● **YOUR GOAL**
Put every line of the records from the one containing "At what coordinates" down to the end of the records into a JSON list of strings, one string per line, with blank lines left out. Leave the pictures out of the answer.

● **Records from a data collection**
◆ ◆ ◆ ◆
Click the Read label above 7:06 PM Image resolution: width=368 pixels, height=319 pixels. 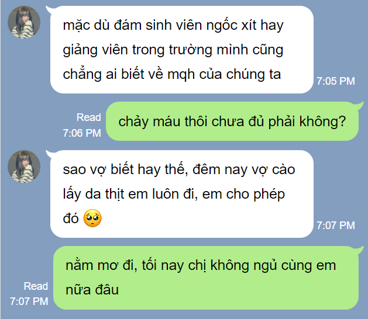89,117
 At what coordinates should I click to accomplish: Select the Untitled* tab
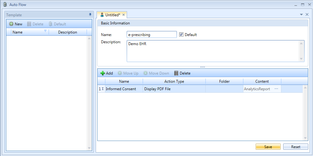112,15
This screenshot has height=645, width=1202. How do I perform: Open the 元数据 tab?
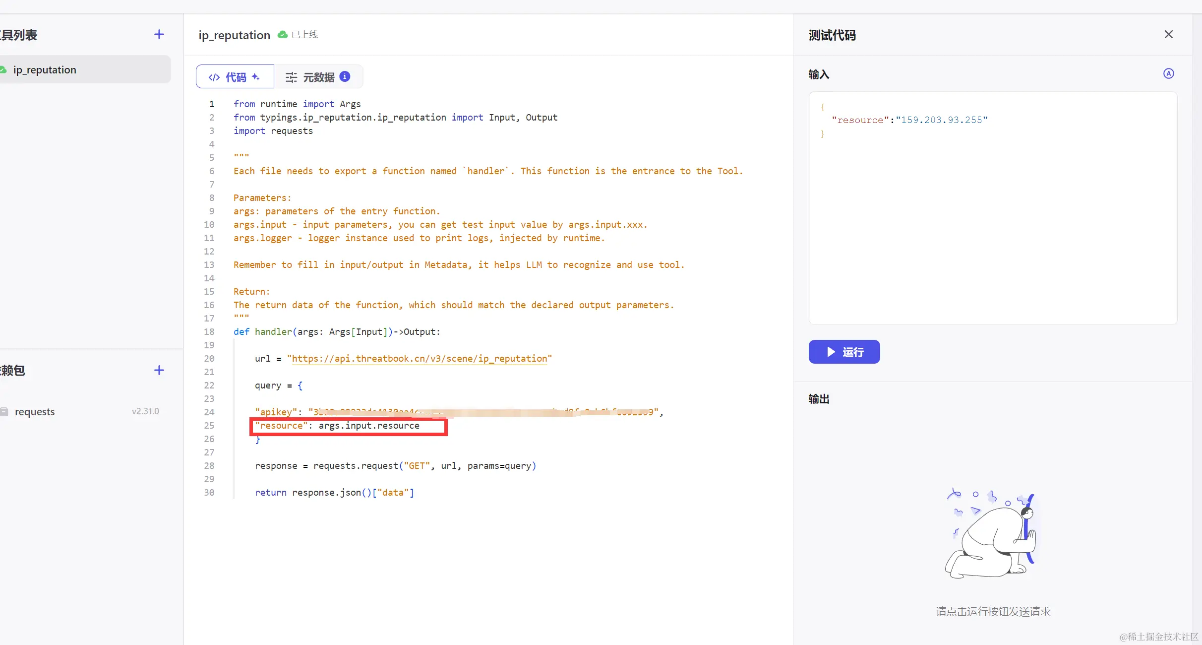click(318, 77)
◆ ◆ ◆ ◆
● **RIGHT ANSWER**
[
  " At what coordinates should I click to accomplish: Select the Untitled* tab",
  "112,15",
  "This screenshot has height=645, width=1202. How do I perform: Open the 元数据 tab?",
  "click(318, 77)"
]